Cette pratique, que nous condamnons, existe. Il n’y a pas d’étude sérieuse pour mesurer l’ampleur du phénomène de la surfacturation. Ce n’est pas forcément la parité du dinar qui est en cause, mais le contrôle des changes. Le dinar est convertible commercialement depuis 1994. Nous voulons lancer un débat avec des experts. L’idée est tentante d’aller vers la convertibilité totale du dinar en raison de la disponibilité des réserves de change. Ce matelas en devises permettra d’absorber une partie des avoirs des Algériens, mais certains experts estiment que c’est dangereux pour le bon équilibre de nos finances publiques. De façon plus claire, il est à craindre une hémorragie provoquant une saignée dans nos comptes extérieurs. La Banque centrale, dans une attitude prudente, prône le maintien de la convertibilité commerciale, pour éviter cette politique du pire. Une autre analyse, plus optimiste, consiste à dire que nous avons une chance historique, d’aller vers une convertibilité totale du dinar, synonyme à leurs yeux d’une confiance retrouvée des opérateurs aussi bien nationaux qu’étrangers, et surtout elle peut constituer en direction de notre émigration, un signal fort de la stabilité de notre économie et de sa monnaie.

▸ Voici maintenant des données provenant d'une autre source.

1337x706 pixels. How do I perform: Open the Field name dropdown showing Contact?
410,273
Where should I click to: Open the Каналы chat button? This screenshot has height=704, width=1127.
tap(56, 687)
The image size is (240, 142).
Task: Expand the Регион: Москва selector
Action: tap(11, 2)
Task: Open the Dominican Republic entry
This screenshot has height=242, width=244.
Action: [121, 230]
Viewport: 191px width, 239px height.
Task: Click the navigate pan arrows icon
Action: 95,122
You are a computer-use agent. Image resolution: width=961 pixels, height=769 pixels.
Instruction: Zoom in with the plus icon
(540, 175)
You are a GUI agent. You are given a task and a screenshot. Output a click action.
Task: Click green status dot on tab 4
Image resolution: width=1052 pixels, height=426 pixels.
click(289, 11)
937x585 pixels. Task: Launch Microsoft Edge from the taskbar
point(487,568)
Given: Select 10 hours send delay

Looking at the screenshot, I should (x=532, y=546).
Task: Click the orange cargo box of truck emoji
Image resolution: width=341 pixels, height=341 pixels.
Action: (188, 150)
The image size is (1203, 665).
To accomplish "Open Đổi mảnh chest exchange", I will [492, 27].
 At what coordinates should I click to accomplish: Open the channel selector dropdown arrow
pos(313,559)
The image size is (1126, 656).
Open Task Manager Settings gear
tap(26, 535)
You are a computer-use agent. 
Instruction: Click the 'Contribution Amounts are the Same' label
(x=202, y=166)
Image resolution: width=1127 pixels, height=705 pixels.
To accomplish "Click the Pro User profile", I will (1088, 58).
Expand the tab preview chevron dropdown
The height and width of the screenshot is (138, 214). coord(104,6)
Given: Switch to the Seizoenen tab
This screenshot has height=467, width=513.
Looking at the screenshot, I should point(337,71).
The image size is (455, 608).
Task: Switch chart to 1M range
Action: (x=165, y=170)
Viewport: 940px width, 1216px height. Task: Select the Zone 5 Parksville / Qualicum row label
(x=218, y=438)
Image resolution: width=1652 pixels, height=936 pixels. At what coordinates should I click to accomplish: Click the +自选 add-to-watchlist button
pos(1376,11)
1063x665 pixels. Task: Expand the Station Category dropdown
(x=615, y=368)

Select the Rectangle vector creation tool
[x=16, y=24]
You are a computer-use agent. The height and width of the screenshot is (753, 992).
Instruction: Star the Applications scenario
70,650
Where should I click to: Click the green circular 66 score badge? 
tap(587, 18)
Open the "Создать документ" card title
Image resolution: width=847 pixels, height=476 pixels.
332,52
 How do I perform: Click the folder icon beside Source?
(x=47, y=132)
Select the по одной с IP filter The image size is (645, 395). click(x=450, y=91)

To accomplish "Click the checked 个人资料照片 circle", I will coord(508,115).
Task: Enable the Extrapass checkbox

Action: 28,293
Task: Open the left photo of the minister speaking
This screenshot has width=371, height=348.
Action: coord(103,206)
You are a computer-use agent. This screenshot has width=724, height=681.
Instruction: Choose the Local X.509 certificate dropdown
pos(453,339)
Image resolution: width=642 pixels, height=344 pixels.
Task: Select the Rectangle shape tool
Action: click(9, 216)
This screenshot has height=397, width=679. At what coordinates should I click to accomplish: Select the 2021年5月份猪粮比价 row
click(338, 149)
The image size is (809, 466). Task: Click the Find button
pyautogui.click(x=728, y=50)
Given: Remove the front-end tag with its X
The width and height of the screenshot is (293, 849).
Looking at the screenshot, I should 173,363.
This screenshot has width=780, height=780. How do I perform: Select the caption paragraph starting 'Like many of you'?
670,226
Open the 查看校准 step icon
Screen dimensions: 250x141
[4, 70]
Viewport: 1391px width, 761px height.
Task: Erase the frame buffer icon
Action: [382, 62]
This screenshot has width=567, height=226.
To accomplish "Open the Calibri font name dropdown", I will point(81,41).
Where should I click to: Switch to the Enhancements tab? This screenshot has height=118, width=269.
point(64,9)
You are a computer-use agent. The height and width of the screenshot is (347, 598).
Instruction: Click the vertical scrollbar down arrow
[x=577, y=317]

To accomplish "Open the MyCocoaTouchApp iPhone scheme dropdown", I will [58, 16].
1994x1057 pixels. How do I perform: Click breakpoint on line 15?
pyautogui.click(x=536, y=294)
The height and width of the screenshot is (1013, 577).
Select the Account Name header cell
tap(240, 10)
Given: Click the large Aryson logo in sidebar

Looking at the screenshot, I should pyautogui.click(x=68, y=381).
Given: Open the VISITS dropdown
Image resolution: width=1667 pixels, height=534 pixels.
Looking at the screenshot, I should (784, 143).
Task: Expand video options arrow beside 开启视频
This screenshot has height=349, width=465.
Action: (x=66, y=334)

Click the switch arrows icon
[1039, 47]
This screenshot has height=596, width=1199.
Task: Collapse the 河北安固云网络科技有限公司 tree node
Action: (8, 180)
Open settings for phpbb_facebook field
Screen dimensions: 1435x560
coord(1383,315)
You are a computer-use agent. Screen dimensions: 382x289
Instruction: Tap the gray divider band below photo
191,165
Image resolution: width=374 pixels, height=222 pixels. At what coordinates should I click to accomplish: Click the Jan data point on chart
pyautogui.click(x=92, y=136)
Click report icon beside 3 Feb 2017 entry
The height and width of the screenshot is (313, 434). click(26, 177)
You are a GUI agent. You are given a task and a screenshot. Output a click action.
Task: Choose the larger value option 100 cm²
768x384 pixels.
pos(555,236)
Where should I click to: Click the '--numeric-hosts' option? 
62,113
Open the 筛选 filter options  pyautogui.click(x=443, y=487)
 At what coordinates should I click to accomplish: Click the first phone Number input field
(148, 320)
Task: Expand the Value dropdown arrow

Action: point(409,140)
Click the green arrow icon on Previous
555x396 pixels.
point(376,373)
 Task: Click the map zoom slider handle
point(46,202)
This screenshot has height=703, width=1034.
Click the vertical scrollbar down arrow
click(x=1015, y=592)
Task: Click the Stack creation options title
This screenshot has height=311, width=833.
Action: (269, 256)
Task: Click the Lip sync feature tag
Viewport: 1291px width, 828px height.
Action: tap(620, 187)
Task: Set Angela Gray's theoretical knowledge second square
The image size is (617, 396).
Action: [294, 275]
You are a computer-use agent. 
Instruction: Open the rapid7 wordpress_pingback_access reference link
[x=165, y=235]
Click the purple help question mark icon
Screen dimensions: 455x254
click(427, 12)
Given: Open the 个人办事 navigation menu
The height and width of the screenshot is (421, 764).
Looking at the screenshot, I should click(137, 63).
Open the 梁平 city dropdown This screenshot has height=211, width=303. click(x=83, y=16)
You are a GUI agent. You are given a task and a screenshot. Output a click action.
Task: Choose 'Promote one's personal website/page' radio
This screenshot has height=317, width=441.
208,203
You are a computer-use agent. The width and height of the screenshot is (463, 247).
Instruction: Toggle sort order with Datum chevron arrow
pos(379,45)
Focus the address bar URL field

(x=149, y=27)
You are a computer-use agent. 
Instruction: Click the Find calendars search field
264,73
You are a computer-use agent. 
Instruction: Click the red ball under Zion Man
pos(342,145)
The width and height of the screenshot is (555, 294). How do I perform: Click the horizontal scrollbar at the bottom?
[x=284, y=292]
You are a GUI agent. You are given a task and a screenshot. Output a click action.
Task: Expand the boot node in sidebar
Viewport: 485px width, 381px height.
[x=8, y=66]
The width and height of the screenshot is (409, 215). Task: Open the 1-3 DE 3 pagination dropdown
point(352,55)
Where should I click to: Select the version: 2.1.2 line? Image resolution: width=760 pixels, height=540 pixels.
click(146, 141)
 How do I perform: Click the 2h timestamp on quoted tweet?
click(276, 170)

Quelle est la position du FCE sur cette question ?

Le FCE ne peut pas, dans les conditions actuelles, prendre une position tranchée par rapport à deux positions extrêmes, mais il préconise un débat entre spécialistes, car c’est une question importante qui ne mérite pas de rester sans réponse. Il serait dommage, de passer à côté d’une opportunité historique. Si on doit aller vers la convertibilité totale du dinar, c’est maintenant que nous avons cette chance, avec la position confortable du pays, grâce à ses réserves de change.

Le système de subvention pratiqué aujourd’hui consiste à un soutien massif et général des produits sans ciblage des populations démunies. Est-ce que c’est tenable pour l’État ?

Le système de transfert et de subventions représente 30% de notre PIB. C’est trop coûteux pour nos finances publiques. L’État supporte des soutiens innombrables apportés aussi bien aux secteurs qu’aux produits. L’eau, le carburant, le logement, la médecine sont subventionnés. On a trop de budgets, mais très peu de marchés. L’État s’implique pour soutenir le peuple algérien surtout les couches défavorisées, mais c’est mal ciblé. Il y a deux écueils importants. Le premier est la contrebande des produits subventionnés vers les pays voisins. Le deuxième écueil est local. Les produits subventionnés profitent aussi bien aux pauvres qu’aux riches. Il serait plus judicieux d’instaurer un meilleur ciblage des populations ciblées par les autorités. Les filets sociaux mis en place par l’État apportent des réponses au point de vue de la répartition des ressources, de la stabilité, de la solidarité nationale et de la cohésion sociale. Mais est-ce que c’est soutenable à moyen terme par rapport aux prévisions de recettes de notre pays d’une manière générale ?

Vous êtes invités à faire des propositions sur la révision constitutionnelle. Qu’allez-vous dire à Ouyahia ?

Les organisations patronales sont invitées pour le 18 juin. Pour le FCE, nous sommes invités en tant qu’association patronale, mais aussi comme une association de la société civile. En tant qu’organisation patronale, nous allons plaider en faveur d’une constitutionnalisation des réformes économiques déjà engagées, insister sur l’importance de la propriété privée, mettre l’accent sur la reconnaissance d’une économie de marché, demander une relecture de l’article 37 de la Constitution qui consacre la liberté d’investir et de commercer pour ajouter la liberté d’entreprendre et enfin l’égalité de traitement entre les secteurs public et privé. Pour le caractère politique, nos propositions rejoignent l’ère du temps, à savoir une limitation à deux des mandats présidentiels d’une durée de cinq ans chacun, reconnaissance du pouvoir régional, c’est-à-dire à côté de la verticalité du pouvoir exécutif, qu’il ait plus de pouvoirs aux assemblées élues. Une autonomie plus large des différentes régions. À cela, il faut ajouter la liberté de presse, la liberté d’association, etc.